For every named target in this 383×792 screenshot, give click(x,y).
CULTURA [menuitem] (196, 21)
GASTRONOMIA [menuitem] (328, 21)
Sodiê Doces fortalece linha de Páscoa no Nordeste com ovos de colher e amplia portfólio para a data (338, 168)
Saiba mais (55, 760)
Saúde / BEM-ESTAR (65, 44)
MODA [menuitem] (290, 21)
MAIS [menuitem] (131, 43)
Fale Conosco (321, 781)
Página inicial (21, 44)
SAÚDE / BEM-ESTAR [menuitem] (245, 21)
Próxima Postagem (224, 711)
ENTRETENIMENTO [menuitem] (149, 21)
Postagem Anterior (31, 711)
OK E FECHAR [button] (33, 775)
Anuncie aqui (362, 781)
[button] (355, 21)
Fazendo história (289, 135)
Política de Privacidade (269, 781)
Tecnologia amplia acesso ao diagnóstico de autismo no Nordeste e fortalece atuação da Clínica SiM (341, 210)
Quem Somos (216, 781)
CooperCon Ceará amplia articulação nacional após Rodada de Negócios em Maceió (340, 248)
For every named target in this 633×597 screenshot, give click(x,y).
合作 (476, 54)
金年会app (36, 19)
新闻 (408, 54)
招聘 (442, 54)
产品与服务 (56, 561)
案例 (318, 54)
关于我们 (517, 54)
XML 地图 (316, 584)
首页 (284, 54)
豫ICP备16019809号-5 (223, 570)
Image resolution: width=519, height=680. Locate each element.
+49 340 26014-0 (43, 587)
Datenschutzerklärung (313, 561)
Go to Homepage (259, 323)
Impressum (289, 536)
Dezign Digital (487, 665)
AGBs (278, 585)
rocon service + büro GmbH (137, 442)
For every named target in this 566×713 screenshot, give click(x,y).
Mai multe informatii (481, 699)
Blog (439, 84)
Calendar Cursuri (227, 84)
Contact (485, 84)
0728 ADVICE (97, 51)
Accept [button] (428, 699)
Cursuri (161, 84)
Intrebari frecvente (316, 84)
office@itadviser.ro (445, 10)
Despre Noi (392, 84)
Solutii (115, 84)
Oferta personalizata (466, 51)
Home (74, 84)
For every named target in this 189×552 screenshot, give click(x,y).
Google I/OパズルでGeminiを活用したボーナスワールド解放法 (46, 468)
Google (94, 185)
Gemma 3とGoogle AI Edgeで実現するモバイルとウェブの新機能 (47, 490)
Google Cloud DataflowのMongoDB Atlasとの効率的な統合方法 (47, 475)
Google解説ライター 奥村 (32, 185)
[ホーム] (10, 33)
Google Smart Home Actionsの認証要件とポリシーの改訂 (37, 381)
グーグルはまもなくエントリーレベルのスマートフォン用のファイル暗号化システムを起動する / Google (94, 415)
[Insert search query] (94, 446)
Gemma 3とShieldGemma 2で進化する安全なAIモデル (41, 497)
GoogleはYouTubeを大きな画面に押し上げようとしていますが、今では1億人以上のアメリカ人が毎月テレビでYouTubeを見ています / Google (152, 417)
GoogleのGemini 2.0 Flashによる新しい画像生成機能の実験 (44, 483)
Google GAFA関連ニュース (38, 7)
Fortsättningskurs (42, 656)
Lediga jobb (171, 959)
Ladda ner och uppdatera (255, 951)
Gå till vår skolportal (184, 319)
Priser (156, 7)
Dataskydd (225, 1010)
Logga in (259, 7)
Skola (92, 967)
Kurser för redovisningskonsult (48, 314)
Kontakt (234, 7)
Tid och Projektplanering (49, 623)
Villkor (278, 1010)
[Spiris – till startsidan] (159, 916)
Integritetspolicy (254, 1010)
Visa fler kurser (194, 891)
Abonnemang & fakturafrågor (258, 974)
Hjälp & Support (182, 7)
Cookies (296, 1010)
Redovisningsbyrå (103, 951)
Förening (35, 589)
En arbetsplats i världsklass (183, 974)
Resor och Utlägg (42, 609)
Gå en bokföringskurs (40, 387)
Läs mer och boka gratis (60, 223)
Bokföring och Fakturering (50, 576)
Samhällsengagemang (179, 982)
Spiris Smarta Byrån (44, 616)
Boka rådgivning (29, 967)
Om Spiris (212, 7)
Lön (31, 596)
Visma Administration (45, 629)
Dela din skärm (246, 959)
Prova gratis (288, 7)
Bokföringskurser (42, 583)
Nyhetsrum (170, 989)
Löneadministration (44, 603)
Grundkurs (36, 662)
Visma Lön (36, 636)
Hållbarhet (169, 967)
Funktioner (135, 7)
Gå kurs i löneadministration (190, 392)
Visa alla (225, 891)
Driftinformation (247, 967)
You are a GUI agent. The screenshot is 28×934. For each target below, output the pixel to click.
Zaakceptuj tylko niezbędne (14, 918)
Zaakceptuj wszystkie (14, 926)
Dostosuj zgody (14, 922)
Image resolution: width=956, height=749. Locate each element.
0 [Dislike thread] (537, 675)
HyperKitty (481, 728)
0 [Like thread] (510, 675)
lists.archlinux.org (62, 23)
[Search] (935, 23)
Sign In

PROBLEM TO WORK ON:
Rename "Calendar Cursuri" to "Program Cursuri" and write out all the records above again, with every other line kept unchanged.

ANSWER FOR THIS EXERCISE:
For every named target in this 383×792 screenshot, give click(x,y).
CULTURA [menuitem] (196, 21)
GASTRONOMIA [menuitem] (328, 21)
Sodiê Doces fortalece linha de Páscoa no Nordeste com ovos de colher e amplia portfólio para a data (338, 168)
Saiba mais (55, 760)
Saúde / BEM-ESTAR (65, 44)
MODA [menuitem] (290, 21)
MAIS [menuitem] (131, 43)
Fale Conosco (321, 781)
Página inicial (21, 44)
SAÚDE / BEM-ESTAR [menuitem] (245, 21)
Próxima Postagem (224, 711)
ENTRETENIMENTO [menuitem] (149, 21)
Postagem Anterior (31, 711)
OK E FECHAR [button] (33, 775)
Anuncie aqui (362, 781)
[button] (355, 21)
Fazendo história (289, 135)
Política de Privacidade (269, 781)
Tecnologia amplia acesso ao diagnóstico de autismo no Nordeste e fortalece atuação da Clínica SiM (341, 210)
Quem Somos (216, 781)
CooperCon Ceará amplia articulação nacional após Rodada de Negócios em Maceió (340, 248)
For every named target in this 633×597 screenshot, give click(x,y).
合作 (476, 54)
金年会app (36, 19)
新闻 (408, 54)
招聘 (442, 54)
产品与服务 (56, 561)
案例 (318, 54)
关于我们 (517, 54)
XML 地图 (316, 584)
首页 (284, 54)
豫ICP备16019809号-5 (223, 570)
Image resolution: width=519, height=680. Locate each element.
+49 340 26014-0 (43, 587)
Datenschutzerklärung (313, 561)
Go to Homepage (259, 323)
Impressum (289, 536)
Dezign Digital (487, 665)
AGBs (278, 585)
rocon service + büro GmbH (137, 442)
For every named target in this 566×713 screenshot, give click(x,y).
Mai multe informatii (481, 699)
Blog (439, 84)
Program Cursuri (227, 84)
Contact (485, 84)
0728 ADVICE (97, 51)
Accept [button] (428, 699)
Cursuri (161, 84)
Intrebari frecvente (316, 84)
office@itadviser.ro (445, 10)
Despre Noi (392, 84)
Solutii (115, 84)
Oferta personalizata (466, 51)
Home (74, 84)
For every named target in this 189×552 screenshot, give click(x,y).
Google I/OパズルでGeminiを活用したボーナスワールド解放法 (46, 468)
Google (94, 185)
Gemma 3とGoogle AI Edgeで実現するモバイルとウェブの新機能 (47, 490)
Google Cloud DataflowのMongoDB Atlasとの効率的な統合方法 (47, 475)
Google解説ライター 奥村 (32, 185)
[ホーム] (10, 33)
Google Smart Home Actionsの認証要件とポリシーの改訂 (37, 381)
グーグルはまもなくエントリーレベルのスマートフォン用のファイル暗号化システムを起動する / Google (94, 415)
[Insert search query] (94, 446)
Gemma 3とShieldGemma 2で進化する安全なAIモデル (41, 497)
GoogleはYouTubeを大きな画面に押し上げようとしていますが、今では1億人以上のアメリカ人が毎月テレビでYouTubeを見ています / Google (152, 417)
GoogleのGemini 2.0 Flashによる新しい画像生成機能の実験 (44, 483)
Google GAFA関連ニュース (38, 7)
Fortsättningskurs (42, 656)
Lediga jobb (171, 959)
Ladda ner och uppdatera (255, 951)
Gå till vår skolportal (184, 319)
Priser (156, 7)
Dataskydd (225, 1010)
Logga in (259, 7)
Skola (92, 967)
Kurser för redovisningskonsult (48, 314)
Kontakt (234, 7)
Tid och Projektplanering (49, 623)
Villkor (278, 1010)
[Spiris – till startsidan] (159, 916)
Integritetspolicy (254, 1010)
Visa fler kurser (194, 891)
Abonnemang & fakturafrågor (258, 974)
Hjälp & Support (182, 7)
Cookies (296, 1010)
Redovisningsbyrå (103, 951)
Förening (35, 589)
En arbetsplats i världsklass (183, 974)
Resor och Utlägg (42, 609)
Gå en bokföringskurs (40, 387)
Läs mer och boka gratis (60, 223)
Bokföring och Fakturering (50, 576)
Samhällsengagemang (179, 982)
Spiris Smarta Byrån (44, 616)
Boka rådgivning (29, 967)
Om Spiris (212, 7)
Lön (31, 596)
Visma Administration (45, 629)
Dela din skärm (246, 959)
Prova gratis (288, 7)
Bokföringskurser (42, 583)
Nyhetsrum (170, 989)
Löneadministration (44, 603)
Grundkurs (36, 662)
Visma Lön (36, 636)
Hållbarhet (169, 967)
Funktioner (135, 7)
Gå kurs i löneadministration (190, 392)
Visa alla (225, 891)
Driftinformation (247, 967)
You are a GUI agent. The screenshot is 28×934. For each target below, output the pixel to click.
Zaakceptuj tylko niezbędne (14, 918)
Zaakceptuj wszystkie (14, 926)
Dostosuj zgody (14, 922)
Image resolution: width=956, height=749. Locate each element.
0 [Dislike thread] (537, 675)
HyperKitty (481, 728)
0 [Like thread] (510, 675)
lists.archlinux.org (62, 23)
[Search] (935, 23)
Sign In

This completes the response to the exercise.